– Да, и не забудьте, дорогой мой, наливочку, – весело сказала на прощание Ирина Васильевна.
В назначенный день Давыдов явился, как он сам это квалифицировал, на первое свидание. Невыспавшийся, идеально выбритый, обильно спрыснутый «Шипром», с огромным букетом гладиолусов, похожих на охапку мачт эсминцев и дредноутов, срезанных ядерной ударной волной, с тортом «Полено», бутылкой «Рябины на коньяке» и диктофоном.
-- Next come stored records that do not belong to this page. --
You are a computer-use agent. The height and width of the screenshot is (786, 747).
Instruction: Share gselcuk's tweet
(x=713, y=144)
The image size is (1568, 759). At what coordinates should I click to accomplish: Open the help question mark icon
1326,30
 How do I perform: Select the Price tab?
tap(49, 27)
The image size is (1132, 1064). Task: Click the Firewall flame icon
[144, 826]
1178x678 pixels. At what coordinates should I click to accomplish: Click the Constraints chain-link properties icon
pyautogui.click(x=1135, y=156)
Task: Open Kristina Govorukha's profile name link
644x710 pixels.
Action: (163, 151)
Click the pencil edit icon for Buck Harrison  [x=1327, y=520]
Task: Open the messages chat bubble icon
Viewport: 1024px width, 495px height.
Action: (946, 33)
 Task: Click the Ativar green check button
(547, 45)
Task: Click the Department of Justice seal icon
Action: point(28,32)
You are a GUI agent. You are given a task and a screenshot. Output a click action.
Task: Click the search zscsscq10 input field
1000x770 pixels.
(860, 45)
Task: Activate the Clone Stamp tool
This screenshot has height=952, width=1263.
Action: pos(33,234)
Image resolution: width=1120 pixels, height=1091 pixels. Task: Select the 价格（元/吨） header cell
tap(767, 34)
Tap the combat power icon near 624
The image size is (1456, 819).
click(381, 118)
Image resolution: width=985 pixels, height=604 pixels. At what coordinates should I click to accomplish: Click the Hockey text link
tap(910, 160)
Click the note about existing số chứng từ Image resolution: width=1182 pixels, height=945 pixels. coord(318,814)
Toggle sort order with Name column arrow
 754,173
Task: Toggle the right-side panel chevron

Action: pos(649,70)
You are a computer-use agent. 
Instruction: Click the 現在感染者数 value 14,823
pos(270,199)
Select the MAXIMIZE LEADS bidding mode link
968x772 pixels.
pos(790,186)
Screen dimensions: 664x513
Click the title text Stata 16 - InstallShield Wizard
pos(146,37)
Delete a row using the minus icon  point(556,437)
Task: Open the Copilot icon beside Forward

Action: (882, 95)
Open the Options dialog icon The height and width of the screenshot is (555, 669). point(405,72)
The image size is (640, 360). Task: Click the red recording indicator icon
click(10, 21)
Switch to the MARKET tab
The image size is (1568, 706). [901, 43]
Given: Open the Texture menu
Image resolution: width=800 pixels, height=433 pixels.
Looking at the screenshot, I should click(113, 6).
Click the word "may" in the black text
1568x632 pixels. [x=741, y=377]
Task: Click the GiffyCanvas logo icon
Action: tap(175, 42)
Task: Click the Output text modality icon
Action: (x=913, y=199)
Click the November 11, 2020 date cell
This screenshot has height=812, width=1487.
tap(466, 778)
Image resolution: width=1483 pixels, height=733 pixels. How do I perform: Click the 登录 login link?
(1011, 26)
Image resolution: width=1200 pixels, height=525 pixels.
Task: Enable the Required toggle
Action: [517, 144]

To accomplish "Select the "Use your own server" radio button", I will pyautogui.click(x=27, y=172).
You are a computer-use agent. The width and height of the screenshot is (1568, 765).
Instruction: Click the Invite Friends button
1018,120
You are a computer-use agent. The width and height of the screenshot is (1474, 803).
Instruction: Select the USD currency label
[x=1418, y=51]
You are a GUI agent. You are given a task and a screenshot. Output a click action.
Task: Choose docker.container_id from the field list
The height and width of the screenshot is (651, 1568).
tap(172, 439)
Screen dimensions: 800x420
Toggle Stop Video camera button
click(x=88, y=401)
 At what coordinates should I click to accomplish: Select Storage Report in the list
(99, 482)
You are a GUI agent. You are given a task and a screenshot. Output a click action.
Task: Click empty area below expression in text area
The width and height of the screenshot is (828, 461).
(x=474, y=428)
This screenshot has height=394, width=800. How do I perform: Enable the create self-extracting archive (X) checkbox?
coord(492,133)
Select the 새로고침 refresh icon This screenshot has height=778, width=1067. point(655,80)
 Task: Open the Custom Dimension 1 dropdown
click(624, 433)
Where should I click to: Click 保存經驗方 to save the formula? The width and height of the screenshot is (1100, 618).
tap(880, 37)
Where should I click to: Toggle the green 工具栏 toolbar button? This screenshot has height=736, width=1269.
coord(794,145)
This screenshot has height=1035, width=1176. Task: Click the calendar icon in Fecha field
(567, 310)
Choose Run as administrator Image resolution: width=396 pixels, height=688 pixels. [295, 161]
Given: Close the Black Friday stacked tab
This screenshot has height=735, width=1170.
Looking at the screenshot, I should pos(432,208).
О том, какой Ирина Васильевна была в свои восемьдесят лет – как выглядела, как держалась, была ли умна или не вполне, как у нее было со вкусом, с тактом, с чувством меры и, уж извините за трезвый рационализм, с запахами, – ничего определенного мы, очевидно, никогда не узнаем. Поскольку Давыдов видел ее в лучах, преломленных любов —
ной линзой. У него даже и теория была соответствующая: если люди, обладающие вкусом, более всего ценят антикварную мебель, старые вина, полотна великих мастеров, то именно так следует воспринимать и женщину. Эта теория крепко сидела у него в мозгах и преломляла, преломляла, преломляла…
Известны лишь какие-то ее биографические данные. Да и то весьма разрозненные, не складывающиеся в определенный жизненный пазл. В тридцатые годы Ирина Васильевна действительно состояла в спортивном обществе «Трудовые резервы». Причем, как это тогда было распространено, была она разносторонней «атлеткой» – летом плавала, бегала, прыгала, исполняла на гимнастических снарядах замысловатые упражнения, а зимой бегала на коньках, ходила на лыжах и играла в бэнди, как прежде назывался хоккей с мячом. И все это в свободное от работы на ткацкой фабрике время.
Замуж так и не вышла, поскольку ее ровесники по большей части погибли на войне, и на каждую созревшую, налитую жизненными соками девушку приходилось что-то около одной четвертой части молодого мужчины. Если же учесть, что с фронта многие пришли калеками, то эта цифра в реальности была еще меньше.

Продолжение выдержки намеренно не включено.